Une femme a soulevé un enfant à l’arrière d’un SUV et est entrée dans le magasin. Un chien a aboyé depuis une camionnette noire avant que son propriétaire ne revienne avec des caisses de soda. Une autre femme a vérifié ses cheveux dans le rétroviseur d’une décapotable avant de faire ses courses.
Chacun est passé devant un panneau annonçant « Visites de santé rapides et faciles » avec l’image d’une clinique mobile.
Peu après 10 heures du matin, l’infirmière autorisée Kimberly French est arrivée au travail à la clinique mobile DocGo garée dans le parking du magasin.

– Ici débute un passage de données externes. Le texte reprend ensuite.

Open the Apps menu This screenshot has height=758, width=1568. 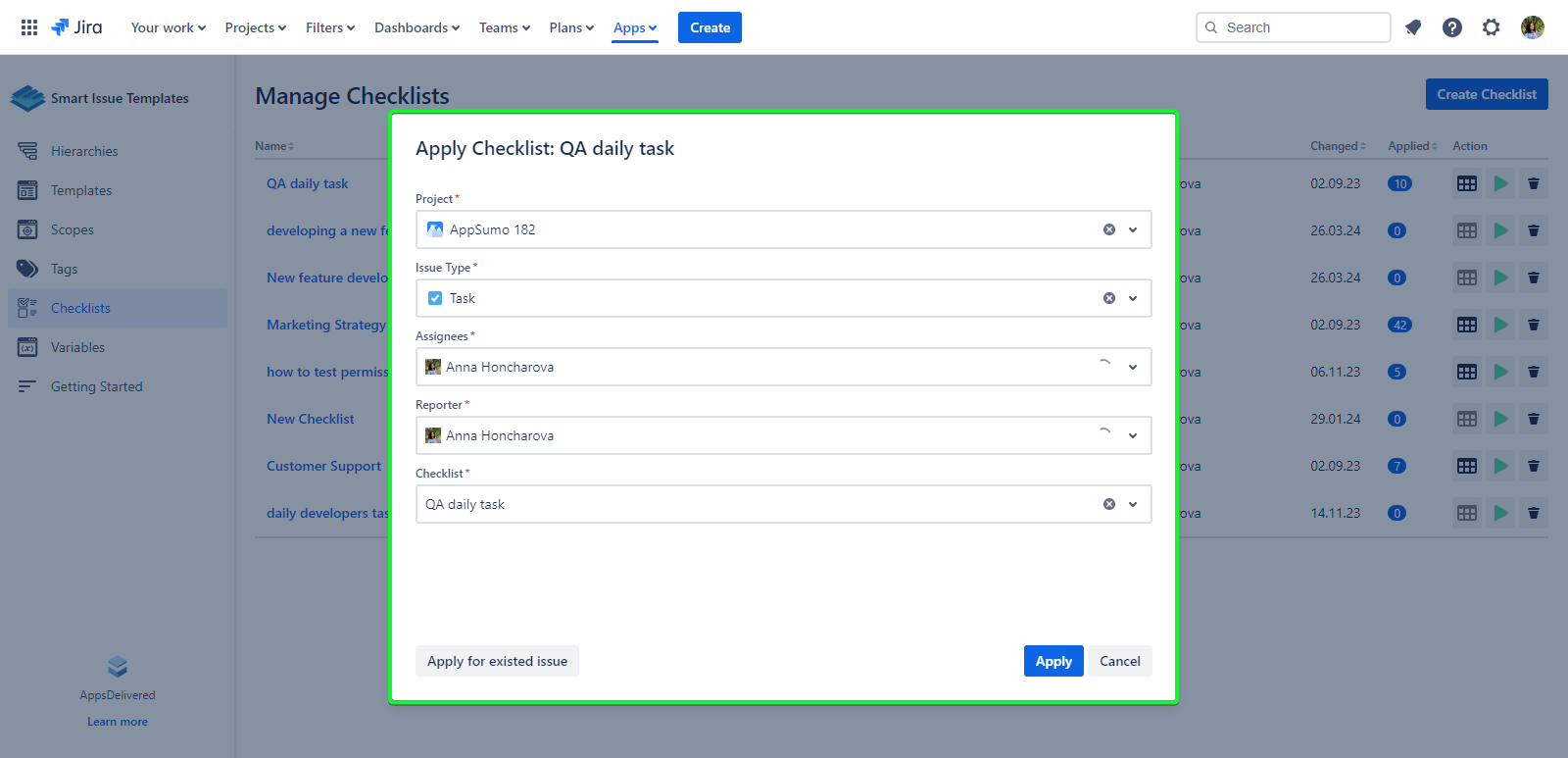click(635, 27)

Elle vérifia son emploi du temps.
« Nous n’avons pas encore de rendez-vous aujourd’hui, mais cela pourrait changer », a déclaré French. « Hier soir, nous n’avions pas de rendez-vous et trois ou quatre personnes sont arrivées en même temps. »

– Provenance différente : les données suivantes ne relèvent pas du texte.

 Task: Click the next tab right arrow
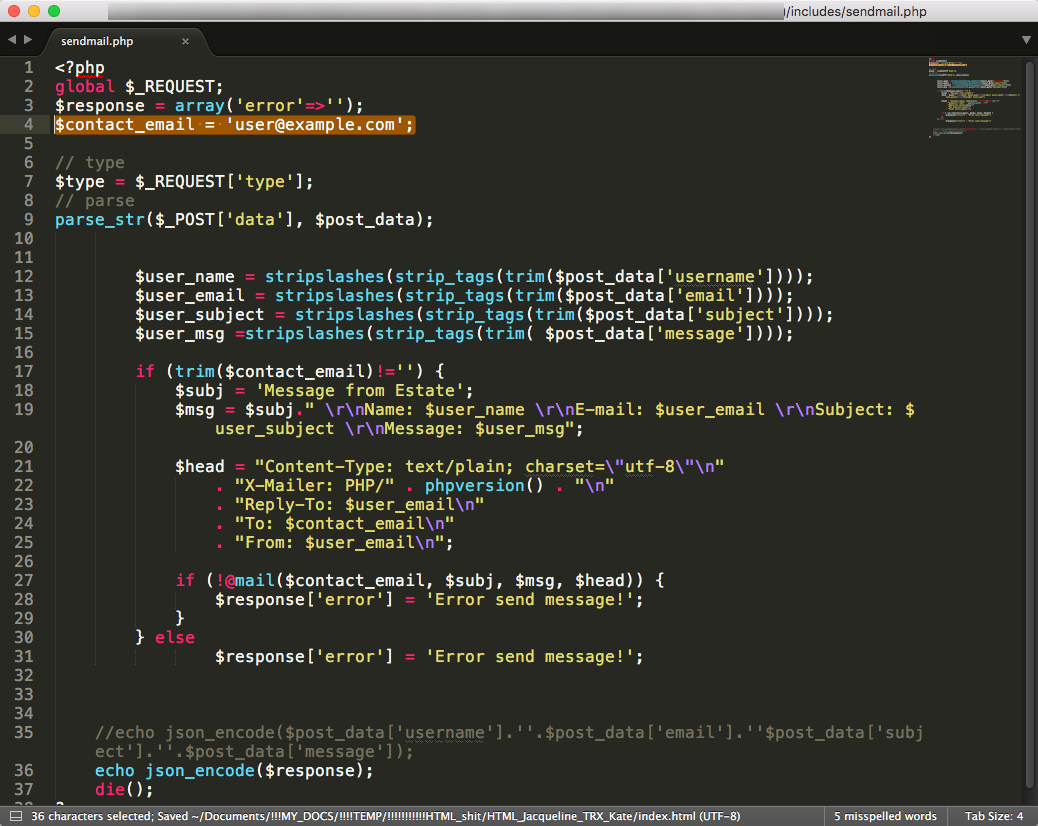(26, 40)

Dollar General, le plus grand détaillant du pays en termes de nombre de magasins, avec plus de 19 000 magasins, s’est associé à la société de services médicaux mobiles basée à New York DocGo pour tester si elle pouvait attirer plus de clients et lutter contre les inégalités persistantes en matière de santé.
Déployer des cliniques mobiles pour combler les lacunes en matière de soins dans les zones mal desservies n’est pas une idée nouvelle. Mais les associer à la présence omniprésente de Dollar General dans les petites villes a été salué par les analystes en investissement et certains experts en santé rurale comme un moyen d’atténuer la sécheresse des soins de santé dans les zones rurales d’Amérique.

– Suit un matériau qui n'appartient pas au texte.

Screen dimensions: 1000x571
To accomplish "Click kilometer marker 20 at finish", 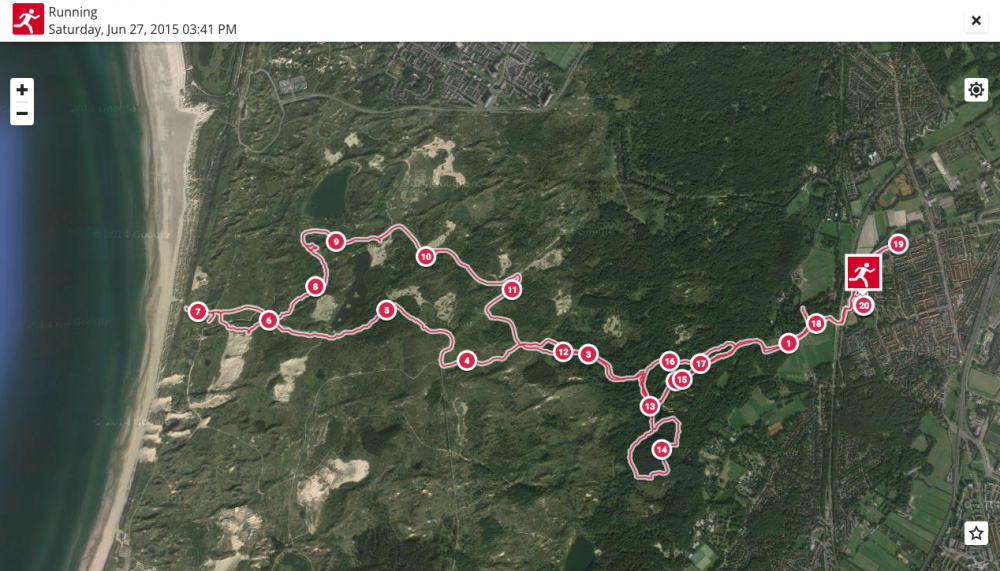I will pos(864,306).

Le dernier rapport annuel de Dollar General indique qu’environ 80 % des magasins de l’entreprise se trouvent dans des villes de moins de 20 000 habitants, précisément là où les professionnels de la santé sont rares.
Répondant à ceux qui souhaitent des soins urgents ou primaires, les cliniques mobiles prennent une assurance privée ainsi que Medicaid et Medicare. Le site Web de la société indique que les tarifs d’autopaiement de DocGo commencent à 69 $ pour les patients sans assurance ou hors réseau. Les responsables de DocGo ont déclaré que les patients du Tennessee pourraient se voir facturer des tarifs différents, mais ont refusé de fournir des détails.
Sur le terrain, au Tennessee, les médecins de premier recours et les patients sont sceptiques.
« Honnêtement, ils ne comprennent pas vraiment, je ne pense pas, dans quoi ils s’embarquent », a déclaré Brent Staton, médecin de famille et chef du Cumberland Center for Healthcare Innovation, une organisation nationale qui aide les petites… les médecins de famille de la ville coordonnent les soins et négocient avec les assureurs, y compris Medicare.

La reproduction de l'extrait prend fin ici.